Excerpt from Bilal, Enki. 32 Décembre. Paris: Les Humanoïdes Associés, 2002.
- And that, what is it? What are we walking on?
- Canvas. White canvas… The walls and the ceiling are covered with it
- It’s very nice
- Nike, I would like to introduce you to my friend Milorad Zivokovic

The Beast Trilogy (The Dormant Beast, December 32nd & Rendezvous in Paris), graphic novels written and drawn by Enki Bilal introduce a charismatic character in the person of Optus Warhole who claims to be the inventor of the Art Brutal. This terminology resonates with the notion of Art Brut in French (Outsider Art in English but obviously the resonance is lost here) invented by Jean Dubuffet in 1945. The three pieces presented in this trilogy by the Andy Warhol’s quasi-homonym, are indeed brutal as they celebrate the creativity of destruction. Such artistic paradox reminds us of the book On Murder Considered as one of the Fine Arts written by Thomas de Quincey in 1827 or more recently of the remarkable character of the Joker in Christopher Nolan’s Dark Knight in 2008 (see previous article).

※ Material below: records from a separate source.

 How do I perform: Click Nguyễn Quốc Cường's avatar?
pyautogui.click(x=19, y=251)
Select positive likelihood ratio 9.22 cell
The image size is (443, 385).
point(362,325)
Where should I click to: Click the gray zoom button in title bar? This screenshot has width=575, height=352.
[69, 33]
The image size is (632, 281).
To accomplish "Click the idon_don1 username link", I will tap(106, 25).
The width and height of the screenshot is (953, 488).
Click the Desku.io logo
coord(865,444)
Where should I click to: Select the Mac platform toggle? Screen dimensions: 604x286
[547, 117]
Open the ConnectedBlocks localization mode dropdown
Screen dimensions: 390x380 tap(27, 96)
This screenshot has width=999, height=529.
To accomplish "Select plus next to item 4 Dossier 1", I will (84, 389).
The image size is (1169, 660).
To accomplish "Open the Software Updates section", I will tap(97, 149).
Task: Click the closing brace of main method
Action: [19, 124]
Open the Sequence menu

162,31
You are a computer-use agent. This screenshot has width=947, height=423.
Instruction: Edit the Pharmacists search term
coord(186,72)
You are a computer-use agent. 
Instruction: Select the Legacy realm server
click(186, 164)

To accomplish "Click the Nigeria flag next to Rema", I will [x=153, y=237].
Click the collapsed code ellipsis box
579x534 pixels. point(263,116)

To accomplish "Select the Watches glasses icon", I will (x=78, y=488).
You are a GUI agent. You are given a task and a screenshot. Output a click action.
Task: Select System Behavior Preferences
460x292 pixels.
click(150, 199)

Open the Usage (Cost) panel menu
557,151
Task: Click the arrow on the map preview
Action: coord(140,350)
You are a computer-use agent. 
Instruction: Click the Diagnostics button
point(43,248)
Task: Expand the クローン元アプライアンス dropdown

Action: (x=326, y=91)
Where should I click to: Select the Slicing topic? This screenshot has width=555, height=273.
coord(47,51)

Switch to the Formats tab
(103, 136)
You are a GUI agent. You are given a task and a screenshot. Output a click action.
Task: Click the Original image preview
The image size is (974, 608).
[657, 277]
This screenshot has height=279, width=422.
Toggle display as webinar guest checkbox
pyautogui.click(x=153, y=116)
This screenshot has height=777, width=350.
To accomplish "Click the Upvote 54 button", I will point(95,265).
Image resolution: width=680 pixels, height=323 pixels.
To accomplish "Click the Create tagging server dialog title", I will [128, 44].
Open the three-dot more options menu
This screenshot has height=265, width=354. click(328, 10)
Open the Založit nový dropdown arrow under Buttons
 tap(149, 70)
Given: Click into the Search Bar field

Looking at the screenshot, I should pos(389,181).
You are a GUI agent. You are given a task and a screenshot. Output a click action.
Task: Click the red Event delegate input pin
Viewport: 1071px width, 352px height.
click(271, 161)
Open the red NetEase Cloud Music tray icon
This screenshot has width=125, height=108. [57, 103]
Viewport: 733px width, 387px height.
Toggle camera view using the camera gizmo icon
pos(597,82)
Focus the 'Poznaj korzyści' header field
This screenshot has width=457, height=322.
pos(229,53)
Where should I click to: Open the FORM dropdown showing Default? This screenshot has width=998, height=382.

The three pieces I was evoking above can be described as followed. The first one consists in an entire apartment covered with white canvas and in which few dozen of people dressed all in white wildly massacre each others thus providing the paint of the piece by the red of the blood spurting all around. The second one materializes in the form of a sort of acid rain cloud, drifting with the wind, and whose drops pierce any matter encountered . Eventually, the third one consists in another cloud composed by millions of red flies which dissolve the building that they originates from. The implosion of the latter is said to have provoked a brutal sound rupture, a sort of anti-vibration that absorb all sounds and creates multiple auditory injuries. ‘You are mad‘ says Nike Hatzfeld to Optus Warhole in December 32nd. ‘No, I am an artist‘ he answers.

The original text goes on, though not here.